** Opening Provided data block **
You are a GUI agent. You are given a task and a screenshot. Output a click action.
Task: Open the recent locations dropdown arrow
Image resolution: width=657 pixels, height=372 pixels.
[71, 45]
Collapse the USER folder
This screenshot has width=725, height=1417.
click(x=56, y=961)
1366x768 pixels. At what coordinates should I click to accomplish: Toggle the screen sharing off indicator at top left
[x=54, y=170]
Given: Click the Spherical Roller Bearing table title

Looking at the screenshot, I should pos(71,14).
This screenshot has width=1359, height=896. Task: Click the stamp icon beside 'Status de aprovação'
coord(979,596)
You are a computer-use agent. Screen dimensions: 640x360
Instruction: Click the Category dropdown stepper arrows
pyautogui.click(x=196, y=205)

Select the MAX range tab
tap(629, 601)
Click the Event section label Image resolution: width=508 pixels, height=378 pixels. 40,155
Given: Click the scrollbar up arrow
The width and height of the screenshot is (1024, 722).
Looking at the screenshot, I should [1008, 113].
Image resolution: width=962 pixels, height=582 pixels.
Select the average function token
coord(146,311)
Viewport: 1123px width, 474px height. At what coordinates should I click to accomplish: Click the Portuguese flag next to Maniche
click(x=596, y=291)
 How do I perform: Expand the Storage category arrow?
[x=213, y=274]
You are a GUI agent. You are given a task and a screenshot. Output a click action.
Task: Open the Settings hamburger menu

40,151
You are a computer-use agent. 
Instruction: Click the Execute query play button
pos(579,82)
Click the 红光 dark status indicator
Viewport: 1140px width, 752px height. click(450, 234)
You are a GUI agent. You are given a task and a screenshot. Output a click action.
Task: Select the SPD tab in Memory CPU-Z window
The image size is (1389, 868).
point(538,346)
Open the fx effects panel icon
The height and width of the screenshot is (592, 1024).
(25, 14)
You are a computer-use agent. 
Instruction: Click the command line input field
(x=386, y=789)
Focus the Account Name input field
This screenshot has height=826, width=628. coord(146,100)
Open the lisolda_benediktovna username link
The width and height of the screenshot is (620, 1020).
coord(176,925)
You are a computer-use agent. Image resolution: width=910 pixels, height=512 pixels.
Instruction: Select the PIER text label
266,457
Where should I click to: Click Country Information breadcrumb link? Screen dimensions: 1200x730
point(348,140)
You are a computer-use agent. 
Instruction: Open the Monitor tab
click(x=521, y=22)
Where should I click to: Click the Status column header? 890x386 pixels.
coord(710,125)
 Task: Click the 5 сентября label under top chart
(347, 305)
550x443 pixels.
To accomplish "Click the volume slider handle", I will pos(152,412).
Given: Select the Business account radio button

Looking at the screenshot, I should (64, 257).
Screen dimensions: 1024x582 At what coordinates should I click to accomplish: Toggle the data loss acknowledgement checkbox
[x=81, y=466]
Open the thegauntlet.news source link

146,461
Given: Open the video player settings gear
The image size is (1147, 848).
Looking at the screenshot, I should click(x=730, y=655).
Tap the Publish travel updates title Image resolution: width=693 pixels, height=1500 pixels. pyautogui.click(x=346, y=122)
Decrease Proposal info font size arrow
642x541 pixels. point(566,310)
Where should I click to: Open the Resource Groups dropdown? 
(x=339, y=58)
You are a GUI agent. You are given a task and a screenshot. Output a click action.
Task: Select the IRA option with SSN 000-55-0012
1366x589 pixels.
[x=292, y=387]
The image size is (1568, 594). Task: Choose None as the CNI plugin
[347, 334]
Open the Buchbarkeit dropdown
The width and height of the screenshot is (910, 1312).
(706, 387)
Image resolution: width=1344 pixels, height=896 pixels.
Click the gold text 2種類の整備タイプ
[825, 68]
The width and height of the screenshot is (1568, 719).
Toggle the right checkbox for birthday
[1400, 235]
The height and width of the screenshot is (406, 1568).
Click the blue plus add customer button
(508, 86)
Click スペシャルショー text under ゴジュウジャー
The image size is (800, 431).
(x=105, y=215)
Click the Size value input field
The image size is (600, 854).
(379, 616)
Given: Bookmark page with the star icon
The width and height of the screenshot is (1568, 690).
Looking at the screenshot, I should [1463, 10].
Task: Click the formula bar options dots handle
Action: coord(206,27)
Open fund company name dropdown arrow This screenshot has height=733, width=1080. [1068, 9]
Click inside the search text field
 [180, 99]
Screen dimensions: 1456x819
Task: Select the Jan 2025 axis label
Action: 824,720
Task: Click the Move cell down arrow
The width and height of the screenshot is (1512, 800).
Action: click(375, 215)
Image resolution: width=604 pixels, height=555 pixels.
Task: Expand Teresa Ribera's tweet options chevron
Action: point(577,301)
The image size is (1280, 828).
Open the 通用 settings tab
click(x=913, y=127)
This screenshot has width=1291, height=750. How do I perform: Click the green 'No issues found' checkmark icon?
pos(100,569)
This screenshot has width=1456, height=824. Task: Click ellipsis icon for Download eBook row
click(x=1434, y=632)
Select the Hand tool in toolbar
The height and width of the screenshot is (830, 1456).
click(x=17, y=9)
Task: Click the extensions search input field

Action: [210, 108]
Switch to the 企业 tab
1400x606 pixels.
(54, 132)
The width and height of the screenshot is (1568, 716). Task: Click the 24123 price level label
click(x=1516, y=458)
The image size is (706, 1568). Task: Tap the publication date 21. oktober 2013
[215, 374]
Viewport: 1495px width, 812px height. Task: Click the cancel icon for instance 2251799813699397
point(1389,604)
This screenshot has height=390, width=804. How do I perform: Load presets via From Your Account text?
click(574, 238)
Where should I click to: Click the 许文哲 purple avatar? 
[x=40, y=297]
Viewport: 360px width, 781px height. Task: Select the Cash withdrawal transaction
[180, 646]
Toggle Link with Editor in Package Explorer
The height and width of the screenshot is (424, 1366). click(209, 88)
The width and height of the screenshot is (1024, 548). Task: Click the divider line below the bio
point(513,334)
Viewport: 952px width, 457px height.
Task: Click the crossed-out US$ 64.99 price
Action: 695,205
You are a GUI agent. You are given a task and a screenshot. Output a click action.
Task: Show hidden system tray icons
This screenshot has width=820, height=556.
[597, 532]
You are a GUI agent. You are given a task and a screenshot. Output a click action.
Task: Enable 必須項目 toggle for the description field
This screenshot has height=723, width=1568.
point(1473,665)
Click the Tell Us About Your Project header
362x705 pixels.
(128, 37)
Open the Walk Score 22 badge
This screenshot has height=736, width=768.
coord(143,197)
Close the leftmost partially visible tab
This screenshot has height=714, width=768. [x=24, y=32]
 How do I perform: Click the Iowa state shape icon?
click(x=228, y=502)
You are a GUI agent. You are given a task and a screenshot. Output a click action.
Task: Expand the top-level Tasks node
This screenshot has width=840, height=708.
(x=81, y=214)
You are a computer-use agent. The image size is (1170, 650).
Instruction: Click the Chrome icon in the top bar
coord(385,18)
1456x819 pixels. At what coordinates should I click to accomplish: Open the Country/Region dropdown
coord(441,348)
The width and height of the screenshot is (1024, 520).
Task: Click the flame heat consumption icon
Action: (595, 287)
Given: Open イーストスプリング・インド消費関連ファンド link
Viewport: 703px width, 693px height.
** Closing Provided data block **
Would you reproduce the material above in full, exactly as given?

You are a GUI agent. You are given a task and a screenshot. Output a click action.
Task: Open the recent locations dropdown arrow
Image resolution: width=657 pixels, height=372 pixels.
[71, 45]
Collapse the USER folder
This screenshot has width=725, height=1417.
click(x=56, y=961)
1366x768 pixels. At what coordinates should I click to accomplish: Toggle the screen sharing off indicator at top left
[x=54, y=170]
Given: Click the Spherical Roller Bearing table title

Looking at the screenshot, I should pos(71,14).
This screenshot has width=1359, height=896. Task: Click the stamp icon beside 'Status de aprovação'
coord(979,596)
You are a computer-use agent. Screen dimensions: 640x360
Instruction: Click the Category dropdown stepper arrows
pyautogui.click(x=196, y=205)

Select the MAX range tab
tap(629, 601)
Click the Event section label Image resolution: width=508 pixels, height=378 pixels. 40,155
Given: Click the scrollbar up arrow
The width and height of the screenshot is (1024, 722).
Looking at the screenshot, I should [1008, 113].
Image resolution: width=962 pixels, height=582 pixels.
Select the average function token
coord(146,311)
Viewport: 1123px width, 474px height. At what coordinates should I click to accomplish: Click the Portuguese flag next to Maniche
click(x=596, y=291)
 How do I perform: Expand the Storage category arrow?
[x=213, y=274]
You are a GUI agent. You are given a task and a screenshot. Output a click action.
Task: Open the Settings hamburger menu

40,151
You are a computer-use agent. 
Instruction: Click the Execute query play button
pos(579,82)
Click the 红光 dark status indicator
Viewport: 1140px width, 752px height. click(450, 234)
You are a GUI agent. You are given a task and a screenshot. Output a click action.
Task: Select the SPD tab in Memory CPU-Z window
The image size is (1389, 868).
point(538,346)
Open the fx effects panel icon
The height and width of the screenshot is (592, 1024).
(25, 14)
You are a computer-use agent. 
Instruction: Click the command line input field
(x=386, y=789)
Focus the Account Name input field
This screenshot has height=826, width=628. coord(146,100)
Open the lisolda_benediktovna username link
The width and height of the screenshot is (620, 1020).
coord(176,925)
You are a computer-use agent. Image resolution: width=910 pixels, height=512 pixels.
Instruction: Select the PIER text label
266,457
Where should I click to: Click Country Information breadcrumb link? Screen dimensions: 1200x730
point(348,140)
You are a computer-use agent. 
Instruction: Open the Monitor tab
click(x=521, y=22)
Where should I click to: Click the Status column header? 890x386 pixels.
coord(710,125)
 Task: Click the 5 сентября label under top chart
(347, 305)
550x443 pixels.
To accomplish "Click the volume slider handle", I will pos(152,412).
Given: Select the Business account radio button

Looking at the screenshot, I should (64, 257).
Screen dimensions: 1024x582 At what coordinates should I click to accomplish: Toggle the data loss acknowledgement checkbox
[x=81, y=466]
Open the thegauntlet.news source link

146,461
Given: Open the video player settings gear
The image size is (1147, 848).
Looking at the screenshot, I should click(x=730, y=655).
Tap the Publish travel updates title Image resolution: width=693 pixels, height=1500 pixels. pyautogui.click(x=346, y=122)
Decrease Proposal info font size arrow
642x541 pixels. point(566,310)
Where should I click to: Open the Resource Groups dropdown? 
(x=339, y=58)
You are a GUI agent. You are given a task and a screenshot. Output a click action.
Task: Select the IRA option with SSN 000-55-0012
1366x589 pixels.
[x=292, y=387]
The image size is (1568, 594). Task: Choose None as the CNI plugin
[347, 334]
Open the Buchbarkeit dropdown
The width and height of the screenshot is (910, 1312).
(706, 387)
Image resolution: width=1344 pixels, height=896 pixels.
Click the gold text 2種類の整備タイプ
[825, 68]
The width and height of the screenshot is (1568, 719).
Toggle the right checkbox for birthday
[1400, 235]
The height and width of the screenshot is (406, 1568).
Click the blue plus add customer button
(508, 86)
Click スペシャルショー text under ゴジュウジャー
The image size is (800, 431).
(x=105, y=215)
Click the Size value input field
The image size is (600, 854).
(379, 616)
Given: Bookmark page with the star icon
The width and height of the screenshot is (1568, 690).
Looking at the screenshot, I should [1463, 10].
Task: Click the formula bar options dots handle
Action: coord(206,27)
Open fund company name dropdown arrow This screenshot has height=733, width=1080. [1068, 9]
Click inside the search text field
 [180, 99]
Screen dimensions: 1456x819
Task: Select the Jan 2025 axis label
Action: 824,720
Task: Click the Move cell down arrow
The width and height of the screenshot is (1512, 800).
Action: click(375, 215)
Image resolution: width=604 pixels, height=555 pixels.
Task: Expand Teresa Ribera's tweet options chevron
Action: point(577,301)
The image size is (1280, 828).
Open the 通用 settings tab
click(x=913, y=127)
This screenshot has width=1291, height=750. How do I perform: Click the green 'No issues found' checkmark icon?
pos(100,569)
This screenshot has width=1456, height=824. Task: Click ellipsis icon for Download eBook row
click(x=1434, y=632)
Select the Hand tool in toolbar
The height and width of the screenshot is (830, 1456).
click(x=17, y=9)
Task: Click the extensions search input field

Action: [210, 108]
Switch to the 企业 tab
1400x606 pixels.
(54, 132)
The width and height of the screenshot is (1568, 716). Task: Click the 24123 price level label
click(x=1516, y=458)
The image size is (706, 1568). Task: Tap the publication date 21. oktober 2013
[215, 374]
Viewport: 1495px width, 812px height. Task: Click the cancel icon for instance 2251799813699397
point(1389,604)
This screenshot has height=390, width=804. How do I perform: Load presets via From Your Account text?
click(574, 238)
Where should I click to: Click the 许文哲 purple avatar? 
[x=40, y=297]
Viewport: 360px width, 781px height. Task: Select the Cash withdrawal transaction
[180, 646]
Toggle Link with Editor in Package Explorer
The height and width of the screenshot is (424, 1366). click(209, 88)
The width and height of the screenshot is (1024, 548). Task: Click the divider line below the bio
point(513,334)
Viewport: 952px width, 457px height.
Task: Click the crossed-out US$ 64.99 price
Action: 695,205
You are a GUI agent. You are given a task and a screenshot. Output a click action.
Task: Show hidden system tray icons
This screenshot has width=820, height=556.
[597, 532]
You are a GUI agent. You are given a task and a screenshot. Output a click action.
Task: Enable 必須項目 toggle for the description field
This screenshot has height=723, width=1568.
point(1473,665)
Click the Tell Us About Your Project header
362x705 pixels.
(128, 37)
Open the Walk Score 22 badge
This screenshot has height=736, width=768.
coord(143,197)
Close the leftmost partially visible tab
This screenshot has height=714, width=768. [x=24, y=32]
 How do I perform: Click the Iowa state shape icon?
click(x=228, y=502)
You are a GUI agent. You are given a task and a screenshot. Output a click action.
Task: Expand the top-level Tasks node
This screenshot has width=840, height=708.
(x=81, y=214)
You are a computer-use agent. The image size is (1170, 650).
Instruction: Click the Chrome icon in the top bar
coord(385,18)
1456x819 pixels. At what coordinates should I click to accomplish: Open the Country/Region dropdown
coord(441,348)
The width and height of the screenshot is (1024, 520).
Task: Click the flame heat consumption icon
Action: (595, 287)
Given: Open イーストスプリング・インド消費関連ファンド link
Viewport: 703px width, 693px height.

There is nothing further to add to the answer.